▶ Action item:
From the line that contains "Click the orange username on the armory post" to the end of the entries, write out every line exactly, including both ends, and nothing more.

▶ Information shown:

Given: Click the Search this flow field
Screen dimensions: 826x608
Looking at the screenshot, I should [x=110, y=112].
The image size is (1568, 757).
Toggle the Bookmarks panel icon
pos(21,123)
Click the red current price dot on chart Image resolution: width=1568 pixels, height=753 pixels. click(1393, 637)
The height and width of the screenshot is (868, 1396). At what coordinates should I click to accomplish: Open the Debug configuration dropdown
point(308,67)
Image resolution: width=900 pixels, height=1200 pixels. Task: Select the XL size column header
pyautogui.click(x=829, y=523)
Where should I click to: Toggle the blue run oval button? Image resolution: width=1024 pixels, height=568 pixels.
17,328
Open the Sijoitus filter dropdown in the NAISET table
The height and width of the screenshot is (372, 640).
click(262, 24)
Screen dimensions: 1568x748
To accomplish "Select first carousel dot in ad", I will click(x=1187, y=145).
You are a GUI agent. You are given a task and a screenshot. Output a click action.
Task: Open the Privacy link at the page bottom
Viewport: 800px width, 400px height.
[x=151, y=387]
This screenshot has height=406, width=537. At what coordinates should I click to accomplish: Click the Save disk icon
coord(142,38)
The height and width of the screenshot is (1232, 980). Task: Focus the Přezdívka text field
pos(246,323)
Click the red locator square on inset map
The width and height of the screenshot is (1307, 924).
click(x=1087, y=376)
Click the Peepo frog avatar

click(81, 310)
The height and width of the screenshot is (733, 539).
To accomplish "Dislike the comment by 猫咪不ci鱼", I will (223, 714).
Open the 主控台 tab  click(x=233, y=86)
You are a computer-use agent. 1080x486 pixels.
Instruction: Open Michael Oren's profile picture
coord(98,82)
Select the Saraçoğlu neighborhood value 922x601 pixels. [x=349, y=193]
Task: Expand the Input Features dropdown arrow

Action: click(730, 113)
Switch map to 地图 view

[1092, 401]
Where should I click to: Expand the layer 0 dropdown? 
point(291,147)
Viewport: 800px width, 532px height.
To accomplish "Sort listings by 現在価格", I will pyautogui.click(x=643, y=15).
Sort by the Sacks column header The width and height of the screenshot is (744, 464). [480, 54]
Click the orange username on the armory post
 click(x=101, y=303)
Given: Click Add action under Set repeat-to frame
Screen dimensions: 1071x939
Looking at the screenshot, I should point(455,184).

▶ Task response:
Click the orange username on the armory post
 click(x=101, y=303)
Given: Click Add action under Set repeat-to frame
Screen dimensions: 1071x939
Looking at the screenshot, I should point(455,184).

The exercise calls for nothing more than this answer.